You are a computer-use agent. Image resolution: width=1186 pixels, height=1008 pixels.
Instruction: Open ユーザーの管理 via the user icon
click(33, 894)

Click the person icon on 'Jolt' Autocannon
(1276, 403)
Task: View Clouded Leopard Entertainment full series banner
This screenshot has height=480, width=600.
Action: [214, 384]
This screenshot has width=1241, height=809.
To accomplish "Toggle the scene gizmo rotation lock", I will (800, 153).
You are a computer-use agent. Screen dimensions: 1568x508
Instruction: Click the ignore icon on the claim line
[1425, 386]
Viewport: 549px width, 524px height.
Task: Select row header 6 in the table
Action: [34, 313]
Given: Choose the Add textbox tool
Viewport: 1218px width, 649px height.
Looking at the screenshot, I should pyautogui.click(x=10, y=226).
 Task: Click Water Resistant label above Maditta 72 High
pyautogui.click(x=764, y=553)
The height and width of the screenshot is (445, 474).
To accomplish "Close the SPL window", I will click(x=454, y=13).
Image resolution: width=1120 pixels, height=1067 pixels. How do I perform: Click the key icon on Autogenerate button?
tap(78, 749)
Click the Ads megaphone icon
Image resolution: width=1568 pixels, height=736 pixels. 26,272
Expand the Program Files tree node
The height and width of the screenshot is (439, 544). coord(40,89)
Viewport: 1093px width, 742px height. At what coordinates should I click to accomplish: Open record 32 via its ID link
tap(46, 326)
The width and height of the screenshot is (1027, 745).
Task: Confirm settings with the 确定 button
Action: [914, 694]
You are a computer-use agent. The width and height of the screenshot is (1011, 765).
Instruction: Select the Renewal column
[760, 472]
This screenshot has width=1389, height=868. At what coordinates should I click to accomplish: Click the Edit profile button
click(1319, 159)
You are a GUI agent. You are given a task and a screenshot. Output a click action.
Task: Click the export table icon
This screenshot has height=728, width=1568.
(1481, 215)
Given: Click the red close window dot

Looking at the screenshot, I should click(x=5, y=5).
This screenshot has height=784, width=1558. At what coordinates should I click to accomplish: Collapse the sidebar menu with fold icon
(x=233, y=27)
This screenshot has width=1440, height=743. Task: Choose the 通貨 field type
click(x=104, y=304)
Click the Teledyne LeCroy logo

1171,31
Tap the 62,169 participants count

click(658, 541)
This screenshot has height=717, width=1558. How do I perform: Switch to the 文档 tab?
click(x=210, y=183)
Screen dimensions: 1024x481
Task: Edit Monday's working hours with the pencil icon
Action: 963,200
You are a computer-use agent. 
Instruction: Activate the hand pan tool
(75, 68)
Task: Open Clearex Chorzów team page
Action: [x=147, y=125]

◇ ◇ ◇

Your objective | All entries given above are to be printed again exactly.

Reply |
You are a computer-use agent. Image resolution: width=1186 pixels, height=1008 pixels.
Instruction: Open ユーザーの管理 via the user icon
click(33, 894)

Click the person icon on 'Jolt' Autocannon
(1276, 403)
Task: View Clouded Leopard Entertainment full series banner
This screenshot has height=480, width=600.
Action: [214, 384]
This screenshot has width=1241, height=809.
To accomplish "Toggle the scene gizmo rotation lock", I will (800, 153).
You are a computer-use agent. Screen dimensions: 1568x508
Instruction: Click the ignore icon on the claim line
[1425, 386]
Viewport: 549px width, 524px height.
Task: Select row header 6 in the table
Action: [34, 313]
Given: Choose the Add textbox tool
Viewport: 1218px width, 649px height.
Looking at the screenshot, I should pyautogui.click(x=10, y=226).
 Task: Click Water Resistant label above Maditta 72 High
pyautogui.click(x=764, y=553)
The height and width of the screenshot is (445, 474).
To accomplish "Close the SPL window", I will click(x=454, y=13).
Image resolution: width=1120 pixels, height=1067 pixels. How do I perform: Click the key icon on Autogenerate button?
tap(78, 749)
Click the Ads megaphone icon
Image resolution: width=1568 pixels, height=736 pixels. 26,272
Expand the Program Files tree node
The height and width of the screenshot is (439, 544). coord(40,89)
Viewport: 1093px width, 742px height. At what coordinates should I click to accomplish: Open record 32 via its ID link
tap(46, 326)
The width and height of the screenshot is (1027, 745).
Task: Confirm settings with the 确定 button
Action: [914, 694]
You are a computer-use agent. The width and height of the screenshot is (1011, 765).
Instruction: Select the Renewal column
[760, 472]
This screenshot has width=1389, height=868. At what coordinates should I click to accomplish: Click the Edit profile button
click(1319, 159)
You are a GUI agent. You are given a task and a screenshot. Output a click action.
Task: Click the export table icon
This screenshot has height=728, width=1568.
(1481, 215)
Given: Click the red close window dot

Looking at the screenshot, I should click(x=5, y=5).
This screenshot has height=784, width=1558. At what coordinates should I click to accomplish: Collapse the sidebar menu with fold icon
(x=233, y=27)
This screenshot has width=1440, height=743. Task: Choose the 通貨 field type
click(x=104, y=304)
Click the Teledyne LeCroy logo

1171,31
Tap the 62,169 participants count

click(658, 541)
This screenshot has height=717, width=1558. How do I perform: Switch to the 文档 tab?
click(x=210, y=183)
Screen dimensions: 1024x481
Task: Edit Monday's working hours with the pencil icon
Action: 963,200
You are a computer-use agent. 
Instruction: Activate the hand pan tool
(75, 68)
Task: Open Clearex Chorzów team page
Action: [x=147, y=125]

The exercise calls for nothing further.